The idea that anything new should be feared is in itself nothing new, but the degree to which it's been applied to modern music says more about media manipulation than about music. Until very recently, Schoenberg was demonized for inflicting the 12-tone system, and enforcing the end of tonality. Now he, Berg and Webern are being re-branded by those who realize the "Vienna City of Dreams" myth makes money.  Now, Boulez is the demon du jour to those who think music comes packaged in little boxes. Far from evolving, the BBC Proms are regressing to a time that never was. 

Thankfully, there are some interesting things in the 2016 Proms season, some involving new work, some involving new performers (as opposed to safe marketable names). There are other potentally good things, though some mismatch between repertoire and performers. In addition to the Proms I've already picked (more here) here are a few more goodies which may have slipped past the new outlook.  Some are must-gos, some would be fine on radio.

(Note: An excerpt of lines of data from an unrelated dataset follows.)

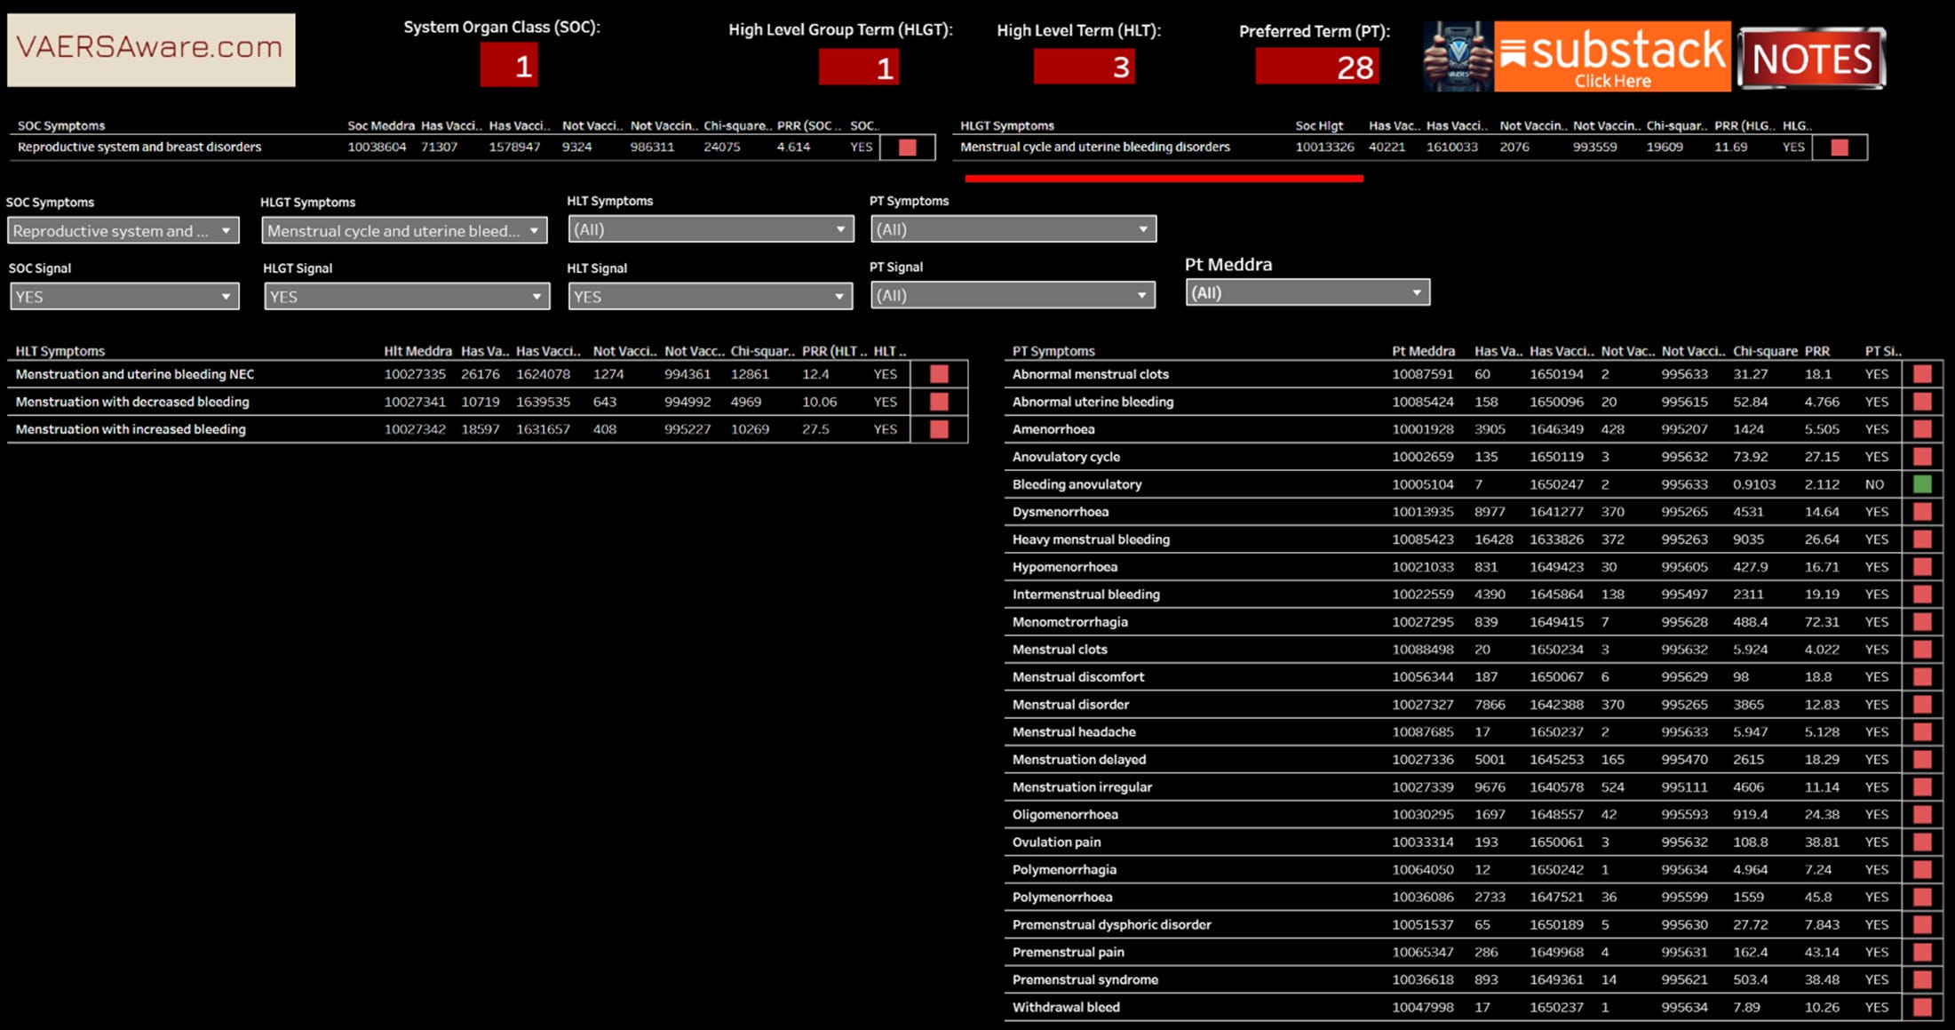
Task: Open the PT Signal filter dropdown
Action: pos(1012,295)
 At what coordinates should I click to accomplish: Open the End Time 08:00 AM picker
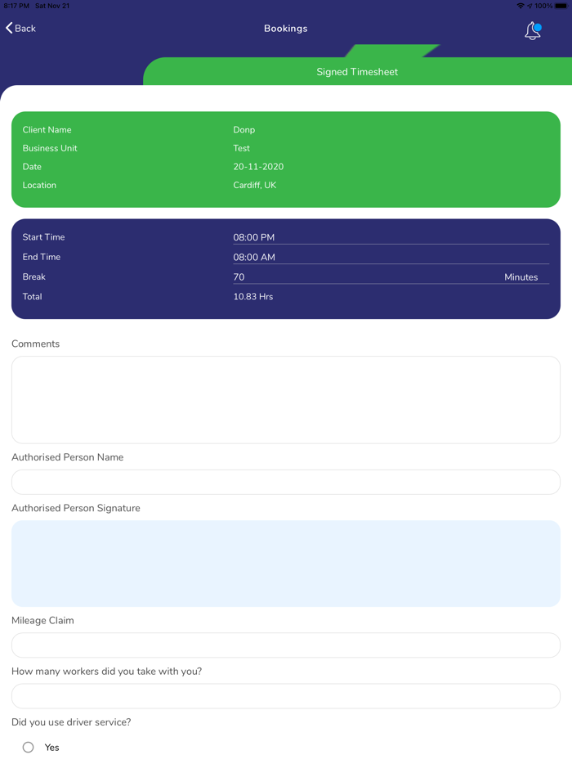[391, 257]
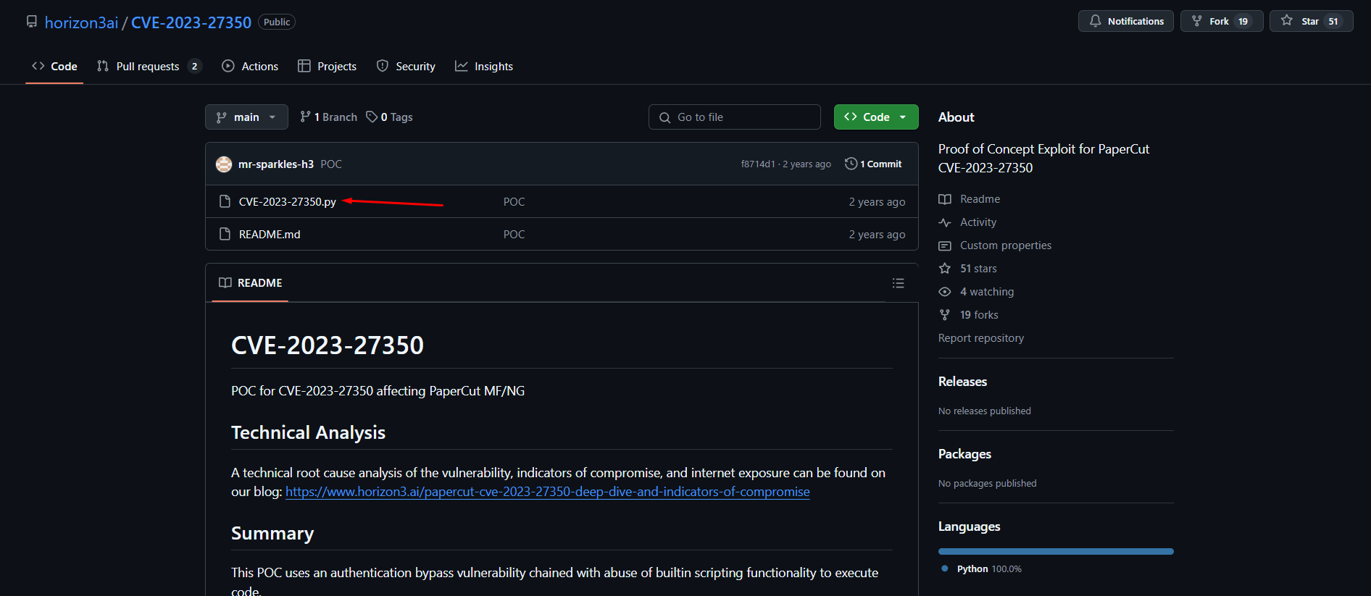This screenshot has height=596, width=1371.
Task: Star the repository
Action: 1311,21
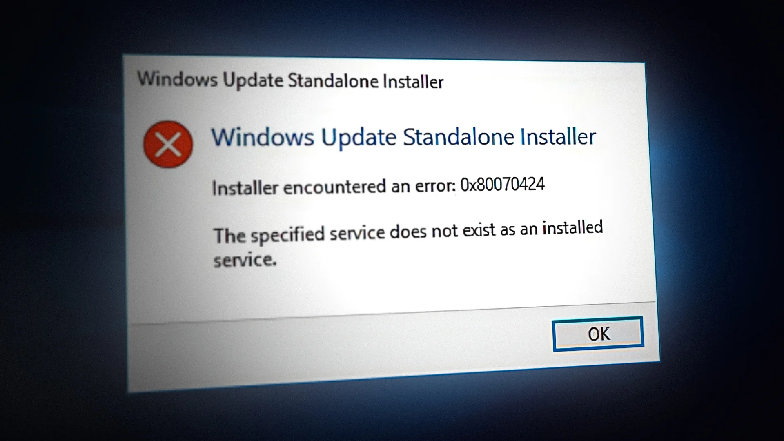784x441 pixels.
Task: Click the word 'installed' in the message
Action: tap(572, 227)
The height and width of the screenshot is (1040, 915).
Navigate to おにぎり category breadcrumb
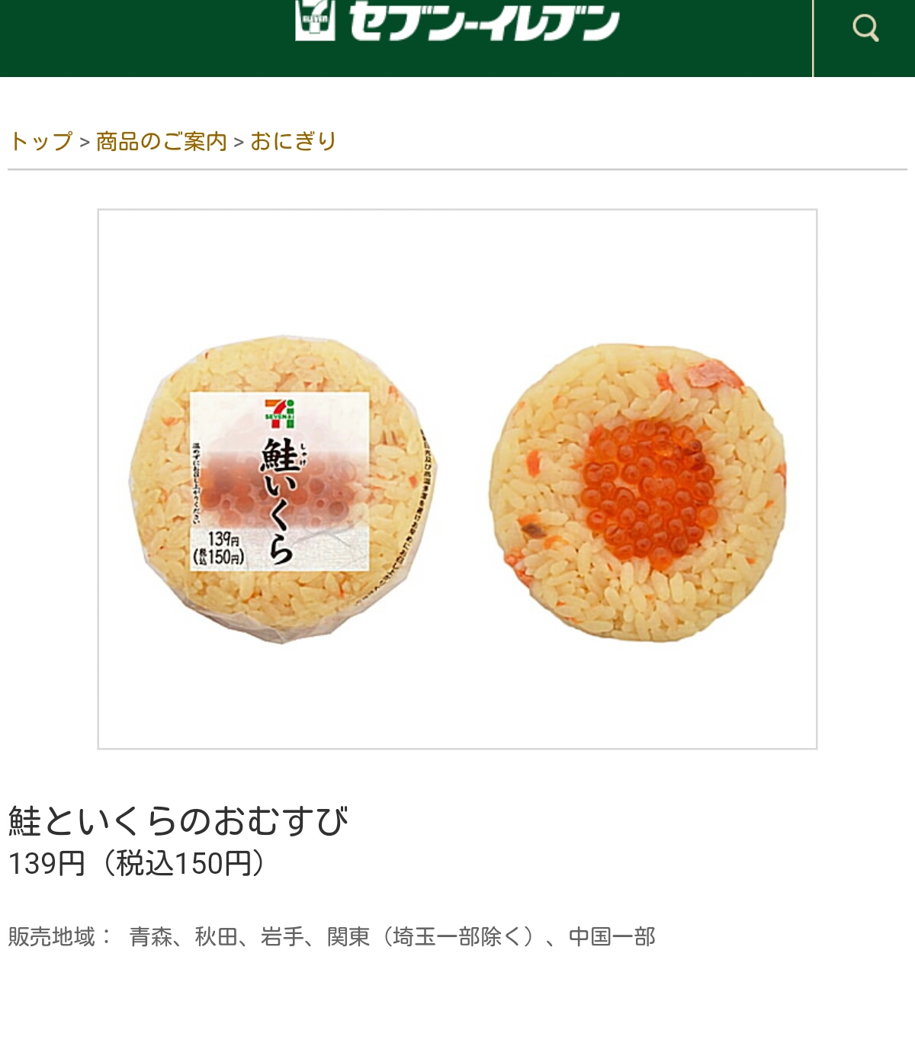click(x=294, y=142)
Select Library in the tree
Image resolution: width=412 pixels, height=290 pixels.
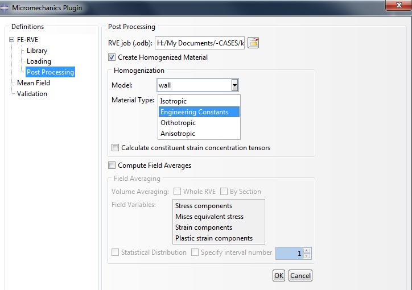pos(37,51)
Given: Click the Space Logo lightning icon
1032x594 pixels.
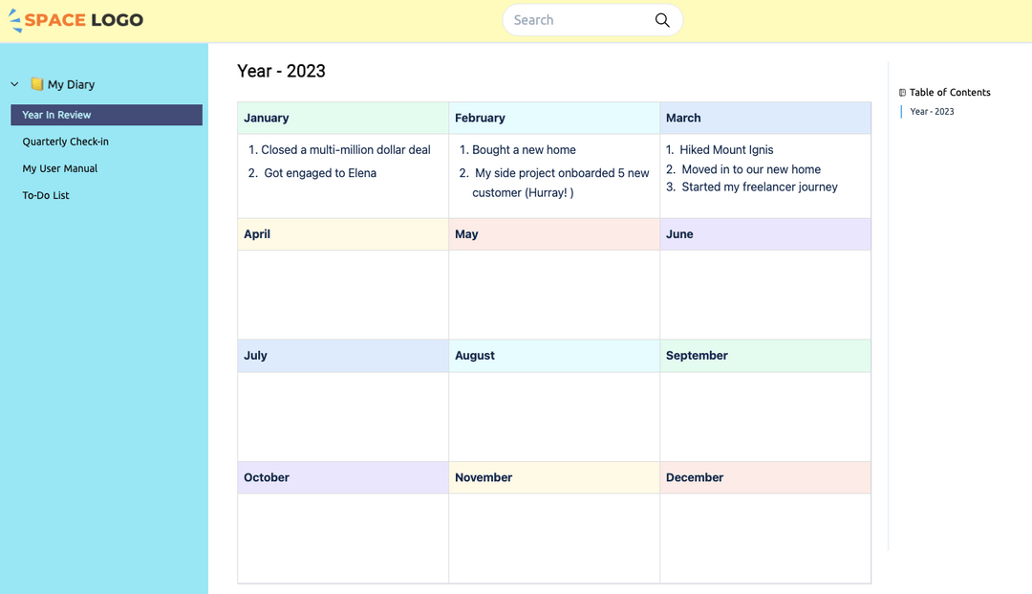Looking at the screenshot, I should click(x=15, y=20).
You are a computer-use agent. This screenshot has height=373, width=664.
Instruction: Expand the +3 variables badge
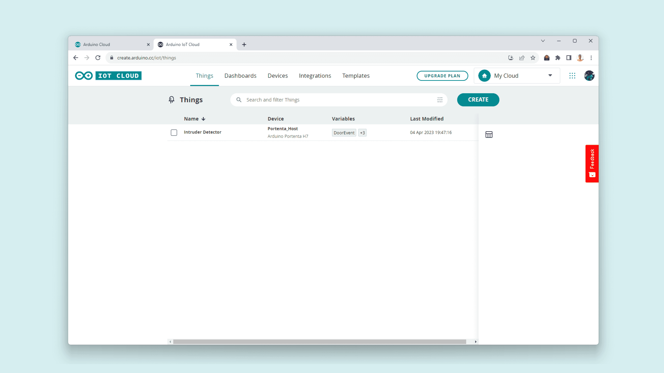[x=362, y=133]
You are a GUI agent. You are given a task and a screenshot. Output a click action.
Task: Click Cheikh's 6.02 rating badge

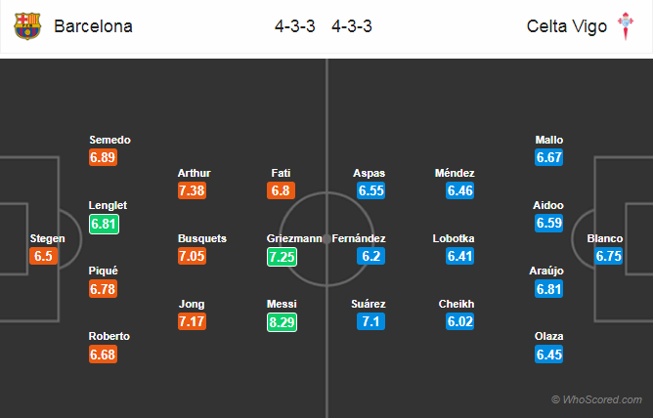[x=459, y=321]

Prom 12 Magnus Lindberg, a work so new it has no title, but it's on with Jurowski Beethoven 9 which will be good

Prom 26 (4/8)  Oliver Knussen conducts conductor composer Reinbert de Leeuw Der nächtliche Wanderer, a substantial new work of 54 minutes. 
20/8  afternoon the London Sinfonietta, exiled to the Roundhouse despite doing Birtwistle, Ligeti, Georg Friedrich Haas and David Sawer

Prom 46 (20/8) Gérard Grisey Dérives,  oddly with Mahler songs and Mozart

Prom 48 (21/8) Matthias Pintscher conducts his own Reflections on Narcissus (33 min) 

Prom 55 (27/8)  Hans Abrahamsen Let Me Tell You.  Celebrity marketing behind this piece. It's hardly typical Abrahamsen, and several times longer than all his vocal work published to date. It's a good piece, but maybe its appeal isn't entirely musical.  OTOH, Mirga Gražinytė-Tyla conducts the CBSO for the first time at the Proms. From what I've heard of her so far, she's extremely good indeed. The CBSO's track record for spotting talent seems to have worked again. 

Prom 57 (28/8)  Thomas Larcher Symphony no 2 (35 min) with Semyon Bychkov and the BBC SO

Prom 65 ( 2/9) Baldur Brönnimann conducts Ensemble Intercontemporain in Boulez, Carter, and Bartok.  Perhaps the finest new music ensemble around, one of the best conductors, and a wonderful programme. This is one of the most exciting Proms this whole year, squeezed as it is into the late-night slot which limits the audience since it ends too close to last trains, tubes and buses.

3/9  Bold Tendencies Multistorey Car Park. Don't laugh! Though this sounds gimmicky, I've been told by those who've experienced it that it is rather fun.